### Dataset rows
::::

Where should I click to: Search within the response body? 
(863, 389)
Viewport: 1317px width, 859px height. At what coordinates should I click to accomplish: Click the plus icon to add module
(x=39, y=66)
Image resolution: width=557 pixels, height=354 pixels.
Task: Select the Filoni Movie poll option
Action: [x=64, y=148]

::::

### What the task requires
Put each line of the data above into a Markdown table with the columns "Row" and "Data line," numbering the rows and leaving out any blank lines.

### Response
| Row | Data line |
|---|---|
| 1 | Where should I click to: Search within the response body?  |
| 2 | (863, 389) |
| 3 | Viewport: 1317px width, 859px height. At what coordinates should I click to accomplish: Click the plus icon to add module |
| 4 | (x=39, y=66) |
| 5 | Image resolution: width=557 pixels, height=354 pixels. |
| 6 | Task: Select the Filoni Movie poll option |
| 7 | Action: [x=64, y=148] |